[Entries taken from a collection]
---

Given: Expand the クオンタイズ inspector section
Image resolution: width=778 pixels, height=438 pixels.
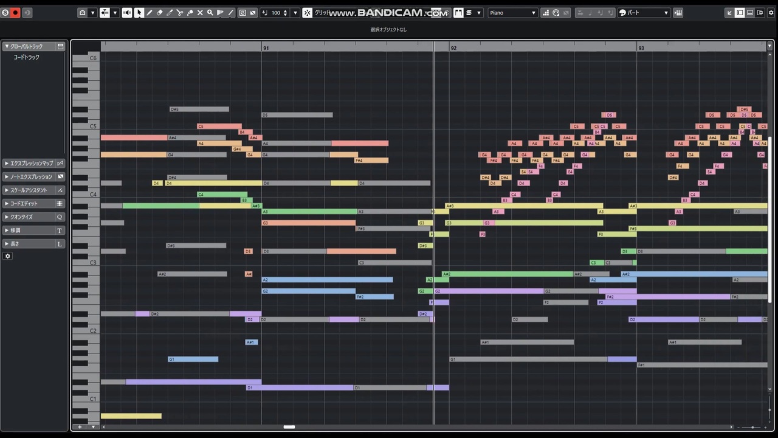Looking at the screenshot, I should 33,217.
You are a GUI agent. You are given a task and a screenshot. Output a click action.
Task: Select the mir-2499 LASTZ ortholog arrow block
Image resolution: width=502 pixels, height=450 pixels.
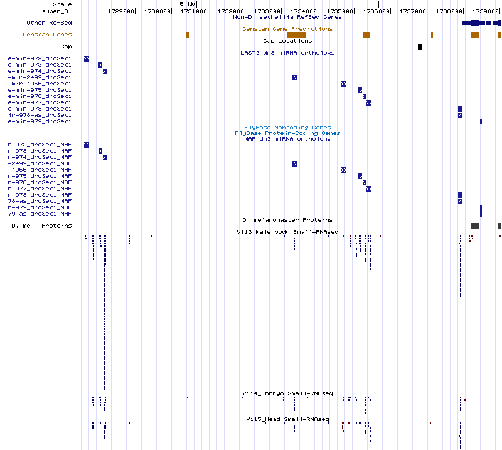click(x=294, y=77)

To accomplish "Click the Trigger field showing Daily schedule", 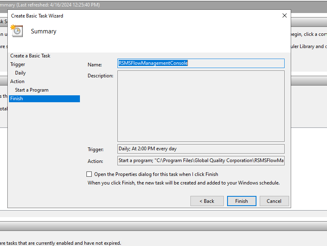I will pyautogui.click(x=201, y=149).
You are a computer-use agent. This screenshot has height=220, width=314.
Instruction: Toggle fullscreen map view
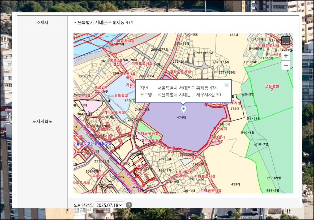click(x=286, y=41)
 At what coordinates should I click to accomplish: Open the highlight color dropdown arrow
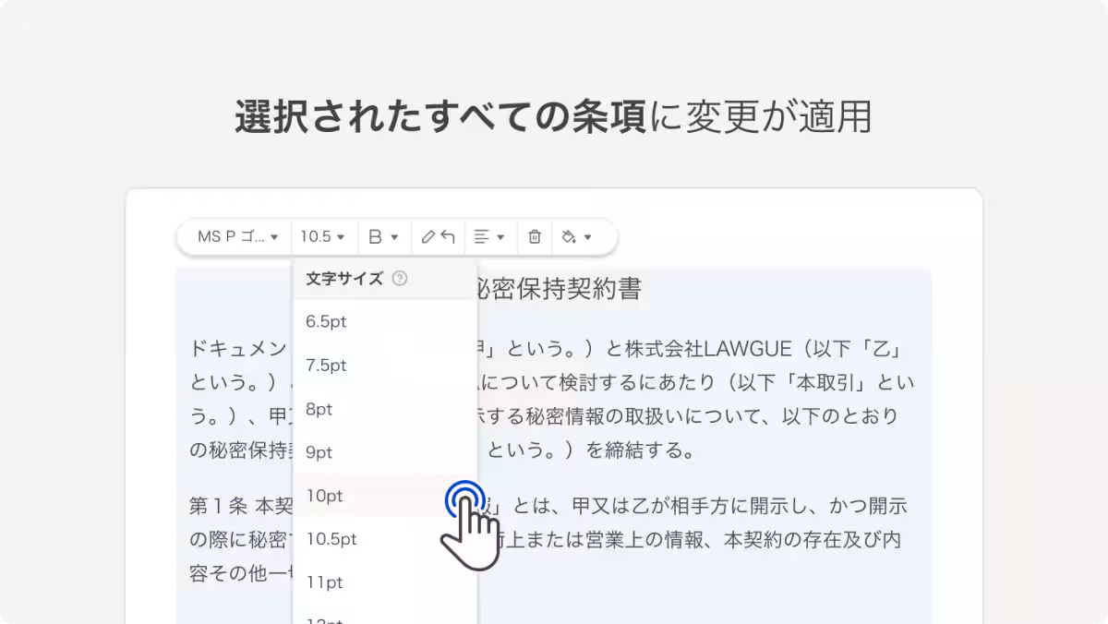tap(586, 238)
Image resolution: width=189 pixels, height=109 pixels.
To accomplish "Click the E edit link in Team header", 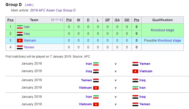I will (x=60, y=20).
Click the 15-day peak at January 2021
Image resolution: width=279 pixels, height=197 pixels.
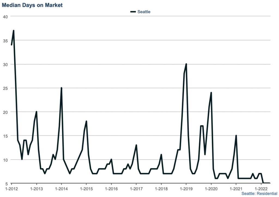coord(236,135)
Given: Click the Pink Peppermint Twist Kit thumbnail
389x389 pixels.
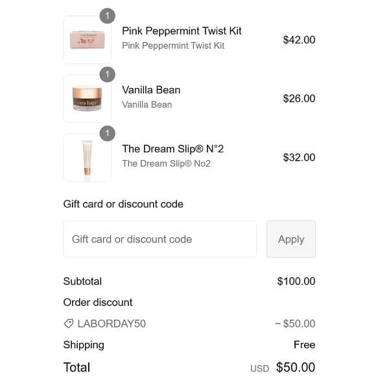Looking at the screenshot, I should (88, 40).
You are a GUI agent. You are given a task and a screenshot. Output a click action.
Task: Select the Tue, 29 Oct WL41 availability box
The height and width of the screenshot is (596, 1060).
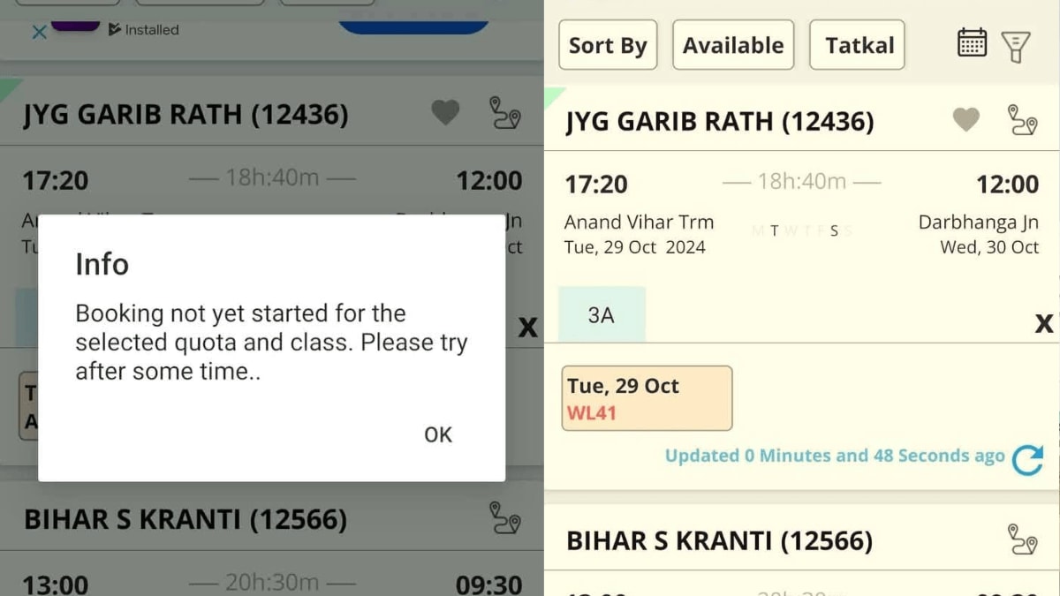647,398
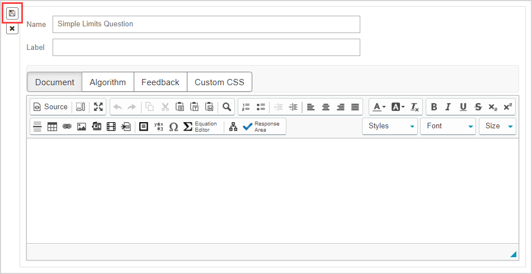
Task: Toggle bold formatting
Action: coord(434,107)
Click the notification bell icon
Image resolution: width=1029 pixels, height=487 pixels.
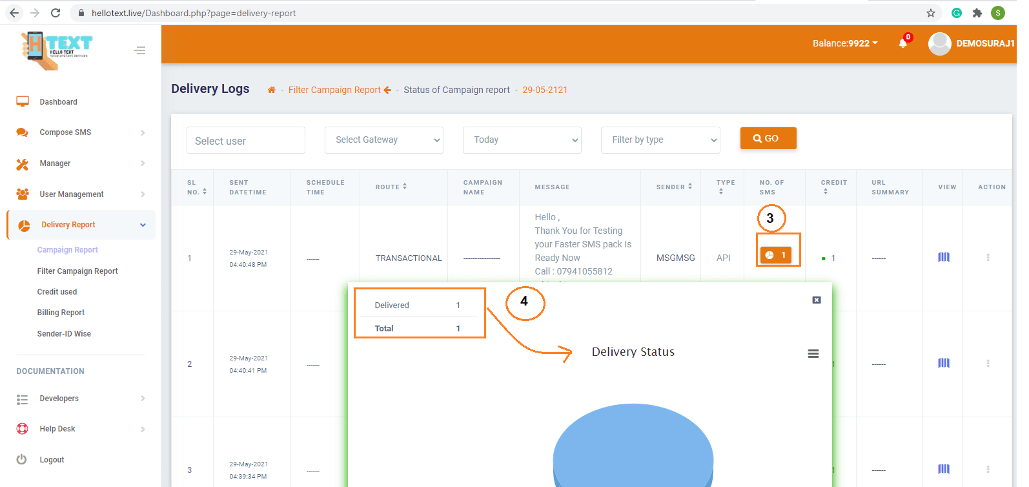point(902,43)
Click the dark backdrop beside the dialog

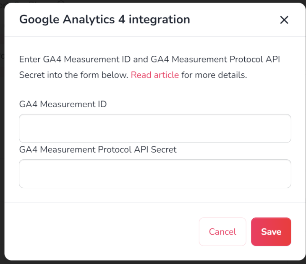coord(2,136)
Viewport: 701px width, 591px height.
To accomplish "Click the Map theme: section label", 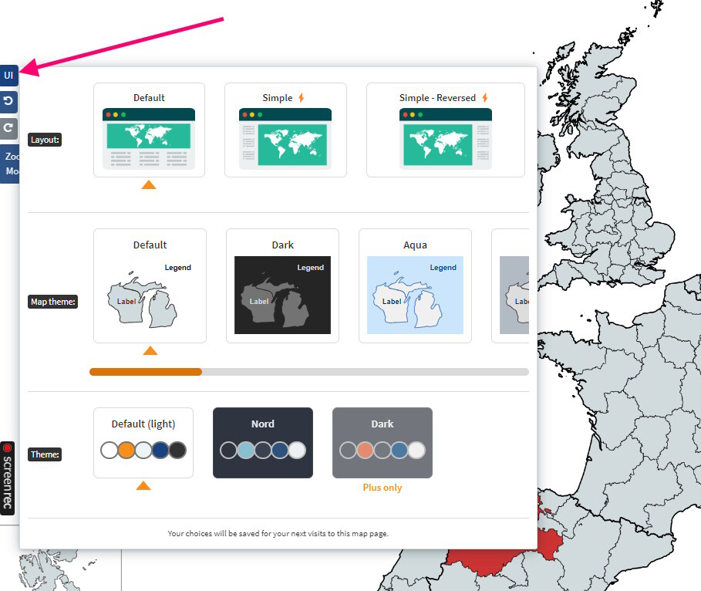I will click(52, 302).
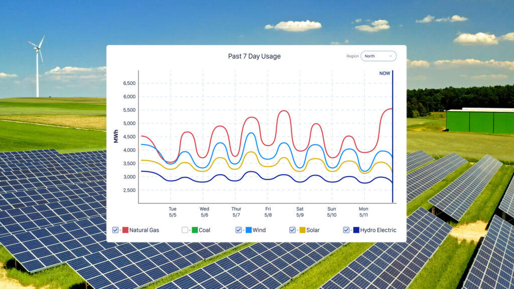This screenshot has height=289, width=514.
Task: Toggle the Wind checkbox off
Action: 239,230
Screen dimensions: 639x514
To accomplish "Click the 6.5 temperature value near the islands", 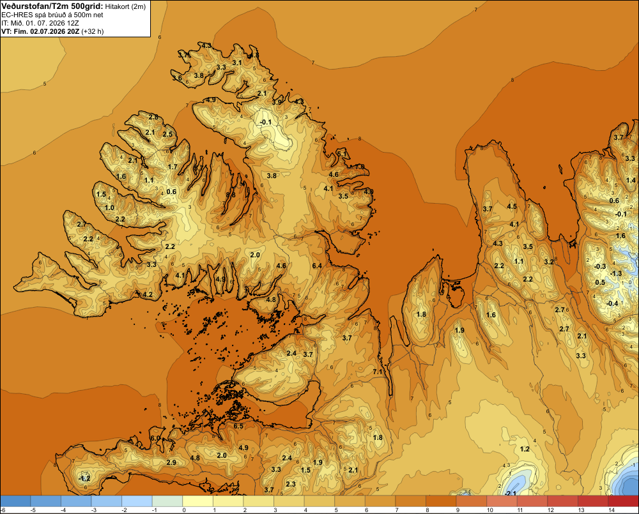I will point(238,426).
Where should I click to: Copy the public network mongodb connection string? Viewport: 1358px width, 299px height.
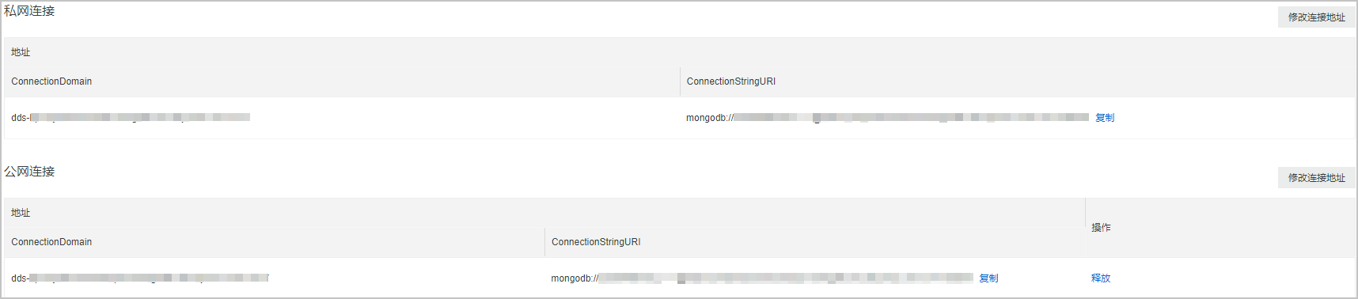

---

WHAT IS NEEDED
Reproduce exactly the lines of the data above that run from the line with "Image resolution: width=778" down to the line with "Task: Select the mir-2499", both ends included. Pictures do not belong in the copy.

ANSWER BOX
Image resolution: width=778 pixels, height=438 pixels.
Looking at the screenshot, I should 33,217.
You are a GUI agent. You are given a task and a screenshot. Output a click action.
Task: Select the mir-2499 LASTZ ortholog arrow block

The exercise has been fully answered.